Olimpia Milano

MELLI 7: 10 punti, 6 rimbalzi e la solita insostituibile solidità difensiva. Se avesse quattro polmoni, Messina non lo toglierebbe mai. E non ha torto.  

GRANT sv

TARCZEWSKI 6,5: gioca poco, quel tanto che basta a Hines di rifiatare. Ma fa solo cose positive, lo sfondamento preso è la fotografia di quanto il ragazzo sia calato nella parte.  

RICCI 6: minuti di gregariato che, alla fine, sono importanti. 

DATOME 8: l’impressione è che se la vita di Messina dipendesse da un singolo tiro, lo affiderebbe a Datome. Freddo come il ghiaccio, quando la palla pesa come un macigno la sua mano non trema, mai. Canestri pesanti ma anche tantissime giocate nella metà campo difensiva. Gioca esattamente come i tifosi dell’Efes lo ricordavano ai tempi del Fener: benissimo.   

HALL 7,5: non è ancora un veterano di Eurolega, ma per come Messina lo impiega lo sembra eccome. 13 punti con percentuali quasi chirurgiche, ma soprattutto tanto, tantissimo lavoro in fase difensiva. Se Larkin segna due punti in tutto il secondo tempo, c’è molto il suo zampino. 

DELANEY 6: stasera non si boccia nessuno, perché la rimonta è opera di tutti. Primo tempo disastroso, ma ha la fiducia del coach e infatti nei momenti chiave il campo lo vede eccome. Non la sua serata migliore, ma una tripla molto importante vale il 6.  

SHIELDS 7: che fosse mancato in questi mesi si era capito? Magari non piazza il trentello come il rivale Micic, ma ha l’incredibile capacità di segnare sempre quando la sua squadra ha bisogno di lui. Insostituibile.

DANIELS sv

RODRIGUEZ 7,5: una lezione di Chachismo cui gli spettatori della Sinan Erdem Sports Hall hanno la fortuna di assistere. Si carica la squadra sulle spalle nel terzo quarto e guida i suoi con la sua insostituibile capacità di lettura in ogni tipo di situazione. 

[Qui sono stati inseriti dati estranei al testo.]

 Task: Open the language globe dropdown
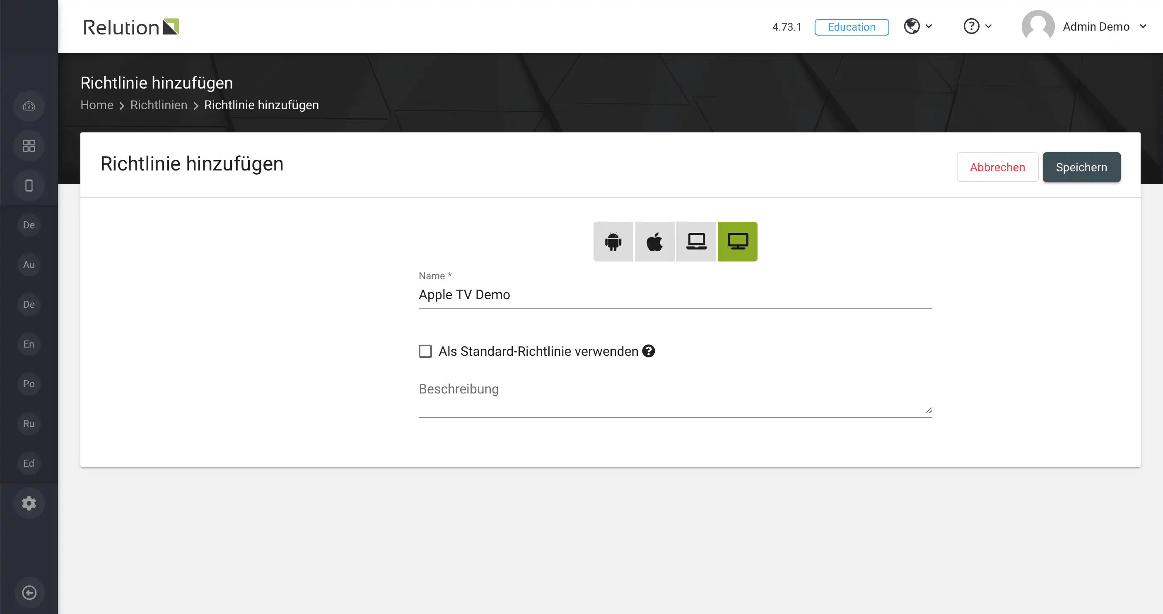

HINES 7: la solita monumentale prestazione che le sole cifre non possono spiegare. Messina lo vuole in campo a tutti i costi; Tarczewski non stava sfigurando, ma in una squadra ci sono delle gerarchie, e nel caso di Hines non è molto difficile capire il perché. 

BENTIL 6: non entra mai davvero in partita, ma per fortuna Messina non ha problemi di rotazioni. Alla fine è comunque utile alla causa. 

Efes Istanbul

BEAUBOIS 5,5: quando la squadra gira prova ad unirsi alla festa. Poi sparisce insieme ad essa. 

BRYANT 5: ci prova nella metà campo difensiva, ma in attacco è nullo.

DUNSTON 5,5: nel primo tempo è una spina nel fianco. Nel secondo?

SIMON 4,5: il contrario della classica partita dell’ex.

ANDERSON 5,5: minuti di gregariato che nel secondo tempo si perdono sotto i colpi della furia milanese. 

PETRUSEV sv

LARKIN 5: una clamorosa tripla nel secondo quarto fa temere il peggio ai tifosi milanesi. Nel secondo tempo è letteralmente un fantasma.

SAYBIR sv

GAZI sv 

MOERMAN 6: nel primo tempo fa vedere i sorci verdi ai lunghi dell’Olimpia. Nel secondo tempo la ridimensionata è vistosa, ma è comunque uno dei più positivi. 

PLEISS 5: la sua tripla ad inizio partita lasciava presagire una violenta sassaiola di triple. Nel secondo tempo sparisce completamente, come tutta la sua squadra.

MICIC 7: completamente da solo sull’isola. L’unico a non sparire nella ripresa, durante la quale ne segna 12 su 26 di squadra. Fortissimo, ma non basta.